Methods: Patients with unmanageable pain during a hospital stay (N = 244) were randomized to receive one of three scripted, 15-minute interventions delivered by hospital social workers: a) pain coping education (n=85), b) mindfulness training (n=86), or c) hypnotic suggestion (n=73). The mindfulness intervention incorporated principles of intentionally paying non-judgmental attention to present-moment experience, with focused attention on breath sensations and an emphasis on pain acceptance. The hypnotic suggestion intervention incorporated imagery and suggestions for changes in cognition, emotion, and body sensations (e.g., imagine changing pain sensations to a comfortable warmth or coolness). The psychoeducation session involved discussion of behavioral coping strategies for pain management.

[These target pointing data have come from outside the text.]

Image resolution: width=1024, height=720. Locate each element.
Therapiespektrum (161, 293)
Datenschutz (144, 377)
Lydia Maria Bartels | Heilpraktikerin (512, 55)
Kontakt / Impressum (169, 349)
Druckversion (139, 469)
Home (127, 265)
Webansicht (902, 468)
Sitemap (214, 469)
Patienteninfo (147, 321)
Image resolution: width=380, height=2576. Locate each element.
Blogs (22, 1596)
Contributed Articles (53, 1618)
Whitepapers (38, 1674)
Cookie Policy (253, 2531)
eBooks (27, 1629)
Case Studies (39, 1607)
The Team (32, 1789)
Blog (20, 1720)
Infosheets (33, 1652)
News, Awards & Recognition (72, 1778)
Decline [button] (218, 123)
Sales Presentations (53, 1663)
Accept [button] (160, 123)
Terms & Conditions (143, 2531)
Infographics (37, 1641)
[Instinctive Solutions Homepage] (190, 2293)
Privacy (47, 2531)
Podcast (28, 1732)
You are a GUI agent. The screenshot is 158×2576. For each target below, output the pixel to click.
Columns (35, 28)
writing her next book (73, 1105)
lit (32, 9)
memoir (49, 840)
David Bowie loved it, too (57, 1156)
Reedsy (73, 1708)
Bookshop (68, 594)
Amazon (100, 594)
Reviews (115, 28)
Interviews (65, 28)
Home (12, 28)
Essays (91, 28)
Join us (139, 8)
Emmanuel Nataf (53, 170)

Primary outcomes were assessed before and after the 15-minute interventions, using validated measures for pain intensity and unpleasantness. Secondary outcomes included desire for opioids, relaxation, and pleasant body sensations.
Results: Participants in the mind-body interventions reported significantly lower baseline adjusted pain intensity at post-intervention than those assigned to the education condition (p<.001, pain reduction in mindfulness = 23%, hypnosis = 28%, education = 9%), and significantly lower baseline adjusted pain unpleasantness (p<.001). Intervention conditions significantly differed with regard to relaxation (p<.001), pleasurable body sensations (p=.001), and desire for opioids (p<.015), whereas all three interventions were associated with a significant decrease in anxiety (p<.001).

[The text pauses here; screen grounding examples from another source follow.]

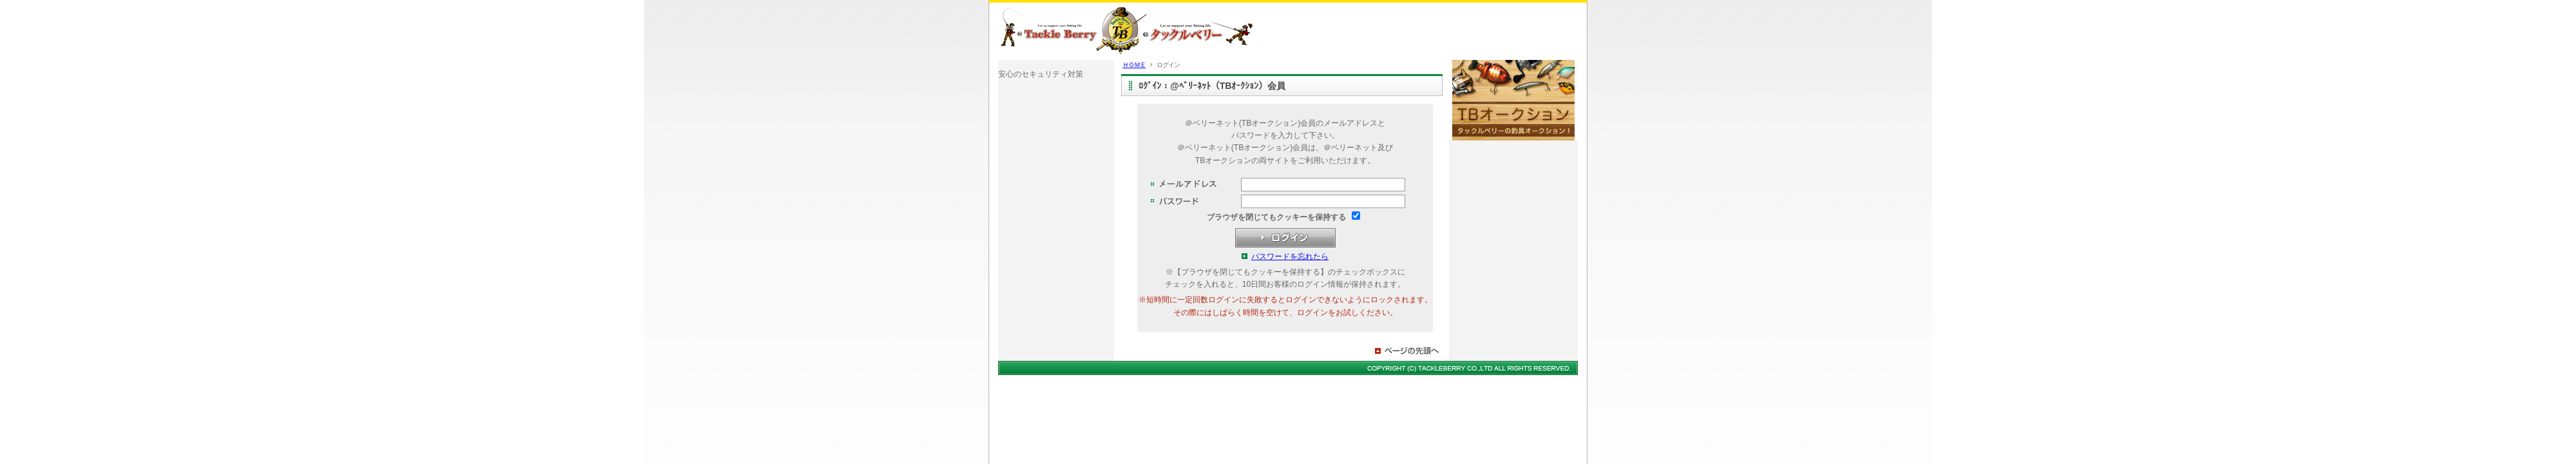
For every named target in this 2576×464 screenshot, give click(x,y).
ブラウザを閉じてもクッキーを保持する (1276, 217)
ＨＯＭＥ (1134, 64)
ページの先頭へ (1408, 351)
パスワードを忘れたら (1290, 256)
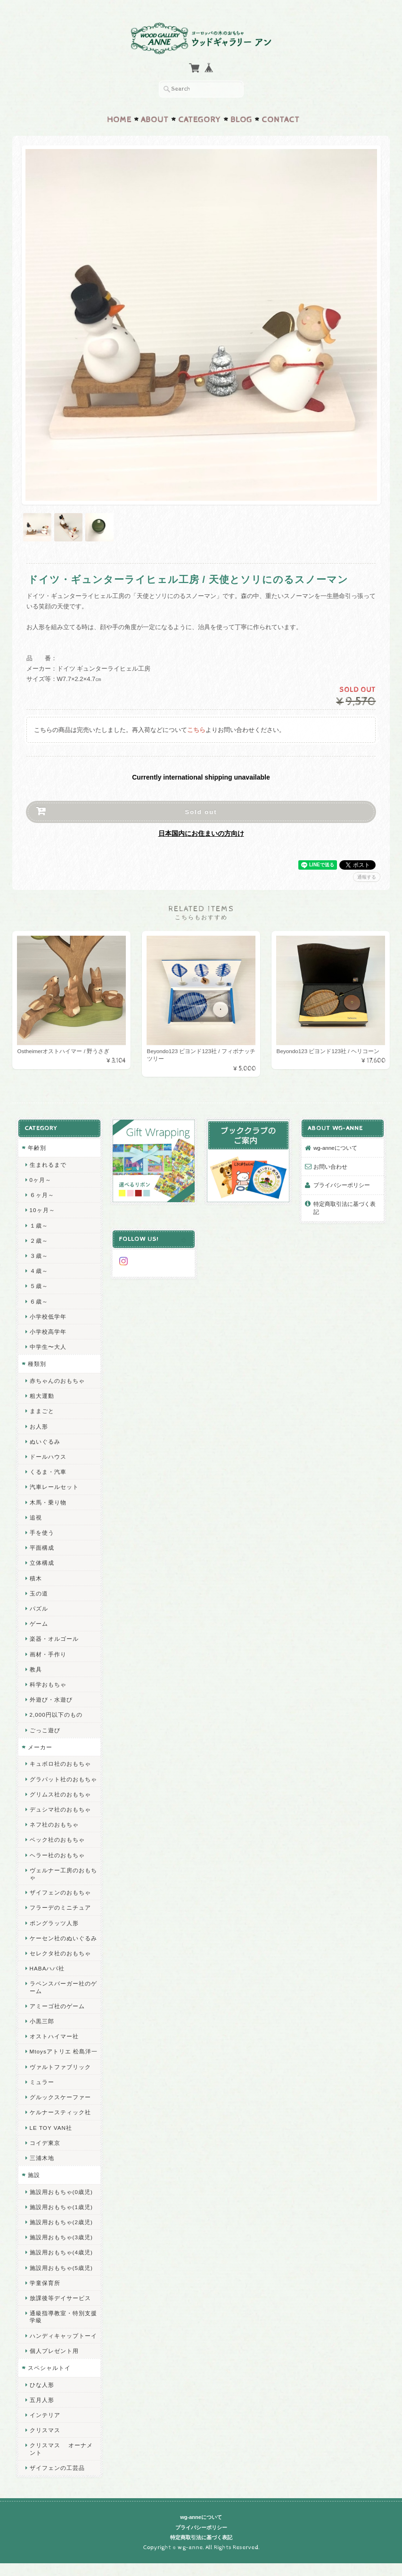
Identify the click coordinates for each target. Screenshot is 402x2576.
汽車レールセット (54, 1487)
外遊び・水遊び (51, 1699)
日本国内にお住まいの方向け (201, 833)
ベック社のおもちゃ (57, 1839)
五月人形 (42, 2400)
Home (119, 120)
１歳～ (39, 1225)
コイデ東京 (45, 2143)
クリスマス (45, 2430)
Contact (281, 120)
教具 (36, 1669)
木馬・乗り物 (48, 1502)
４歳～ (39, 1271)
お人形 (39, 1426)
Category (199, 120)
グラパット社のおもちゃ (63, 1779)
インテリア (45, 2415)
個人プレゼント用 (54, 2351)
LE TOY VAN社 (51, 2127)
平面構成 (42, 1548)
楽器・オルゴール (54, 1639)
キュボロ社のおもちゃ (60, 1764)
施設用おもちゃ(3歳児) (61, 2237)
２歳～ (39, 1241)
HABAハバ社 (47, 1968)
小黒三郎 (42, 2021)
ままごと (42, 1411)
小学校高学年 (48, 1332)
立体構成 (42, 1563)
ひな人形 (42, 2385)
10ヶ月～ (42, 1210)
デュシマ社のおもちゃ (60, 1809)
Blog (241, 120)
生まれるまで (48, 1165)
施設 (34, 2175)
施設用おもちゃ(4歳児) (61, 2252)
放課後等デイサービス (60, 2298)
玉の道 (39, 1593)
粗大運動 (42, 1396)
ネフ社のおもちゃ (54, 1824)
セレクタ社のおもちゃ (60, 1953)
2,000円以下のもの (56, 1715)
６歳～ (39, 1301)
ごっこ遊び (45, 1730)
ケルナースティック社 (60, 2112)
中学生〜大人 (48, 1347)
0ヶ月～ (41, 1180)
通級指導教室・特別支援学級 (63, 2316)
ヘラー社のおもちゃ (57, 1855)
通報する (366, 877)
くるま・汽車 (48, 1472)
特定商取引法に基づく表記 (344, 1208)
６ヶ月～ (42, 1195)
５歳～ (39, 1286)
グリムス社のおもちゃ (60, 1794)
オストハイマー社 (54, 2036)
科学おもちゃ (48, 1684)
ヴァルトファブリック (60, 2067)
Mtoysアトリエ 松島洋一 (64, 2051)
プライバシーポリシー (341, 1185)
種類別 (37, 1364)
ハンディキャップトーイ (63, 2336)
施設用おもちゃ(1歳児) (61, 2207)
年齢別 (37, 1148)
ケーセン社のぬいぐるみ (63, 1938)
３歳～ (39, 1256)
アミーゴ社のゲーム (57, 2006)
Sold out (201, 811)
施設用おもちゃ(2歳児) (61, 2222)
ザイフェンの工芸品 (57, 2468)
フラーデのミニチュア (60, 1907)
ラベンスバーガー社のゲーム (63, 1987)
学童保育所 (45, 2283)
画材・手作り (48, 1654)
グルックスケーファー (60, 2097)
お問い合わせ (330, 1166)
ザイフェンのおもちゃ (60, 1892)
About (155, 120)
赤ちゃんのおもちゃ (57, 1381)
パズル (39, 1608)
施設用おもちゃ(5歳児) (61, 2268)
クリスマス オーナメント (61, 2448)
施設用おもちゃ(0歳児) (61, 2192)
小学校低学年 (48, 1316)
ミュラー (42, 2082)
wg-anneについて (335, 1148)
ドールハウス (48, 1457)
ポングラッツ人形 (54, 1923)
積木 (36, 1578)
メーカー (40, 1747)
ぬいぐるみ (45, 1441)
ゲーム (39, 1623)
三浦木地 (42, 2158)
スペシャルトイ (49, 2368)
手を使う (42, 1532)
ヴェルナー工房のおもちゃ (63, 1873)
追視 (36, 1517)
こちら (196, 729)
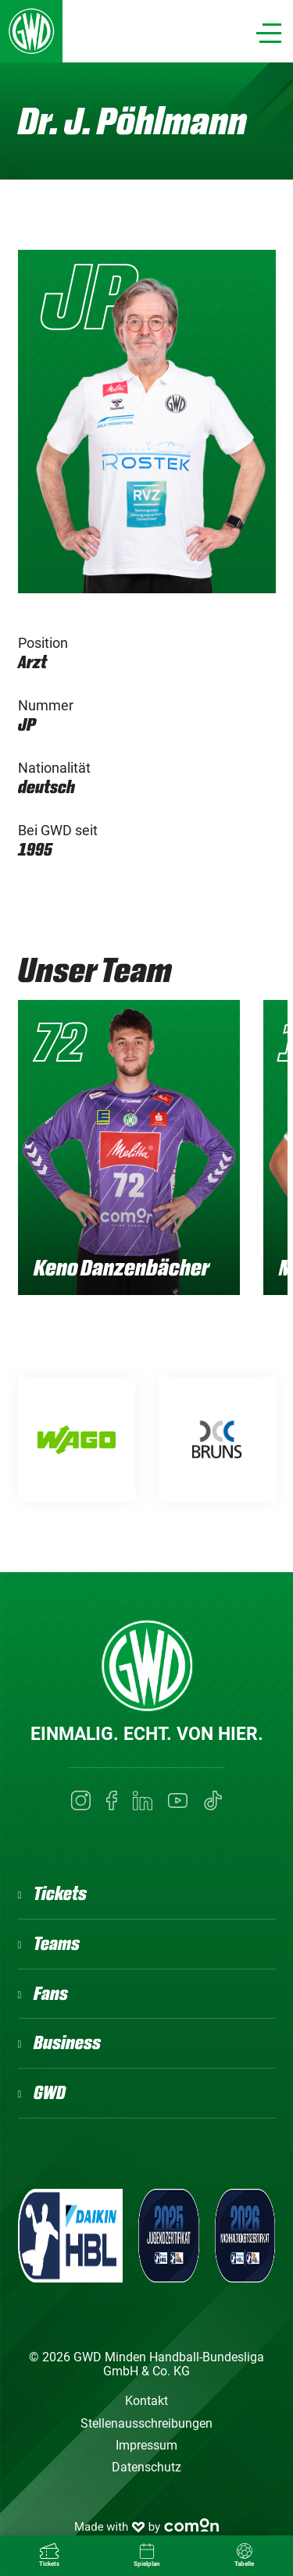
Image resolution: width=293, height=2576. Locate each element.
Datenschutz (146, 2467)
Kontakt (146, 2400)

Conclusion and Implications: Brief mind-body interventions delivered by hospital social workers led to significant improvements in pain and related outcomes, suggesting that such interventions may be useful adjuncts to medical pain management and might provide a viable non-pharmacological alternative to opioids. Our study also strongly suggests that in order to meet the Grand Challenge of “closing the health gap,” the role of clinical social workers needs to be expanded to include the provision of these simple-to-deliver, brief mind-body intervention sessions as part of standard medical treatment in healthcare settings where pain management is a priority.